Figure 1.

Dye-swap hybridization experiment. (a,b) Dye-swap hybridization protocol on microarrays fabricated with cDNAs from EST projects 606 (immature ear, IME), 614 (4-day seedling roots, 4DR), and 707+945 (mixture of adult tissues). Each image was obtained from co-hybridization of two dye-labeled targets on a single microarray. Two false-color images were superimposed to represent the relative amount of transcripts in the samples. (a) IME labeled with Cy3 (green) and 4DR with Cy5 (red); (b) samples labeled reciprocally.
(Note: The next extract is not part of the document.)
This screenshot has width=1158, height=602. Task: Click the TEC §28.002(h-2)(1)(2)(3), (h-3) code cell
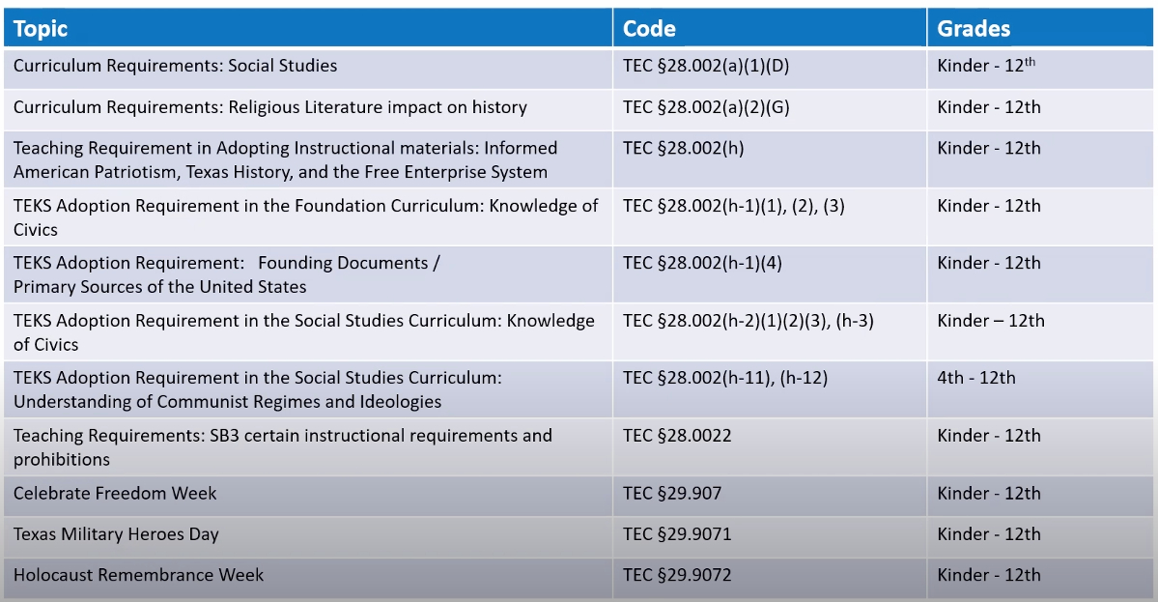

Arrows and arrowheads in (a) and (b) indicate a few obvious examples of organ-specific expression (see (d)). (c) Consistency of hybridization was examined by calculating signal-ratio differences from the dye-swapping experiment for each microarray element. Log₂ signal ratios of 4DR over IME were calculated from each hybridization, followed by subtraction of the log₂ ratios from slide (a) by those on slide (b). (d) Relative transcript abundances in the two samples were plotted against the sum of signal intensities from both channels. Log₂ signal ratios of 4DR over IME were averaged from the dye-swap experiment. Difference of log₂ ratio and average of log₂ ratio are given by [log₂(4DR/IME)a]/ [log₂(4DR/IME)b] and [log₂(4DR/IME)a + log₂(4DR/IME)b]/2, respectively.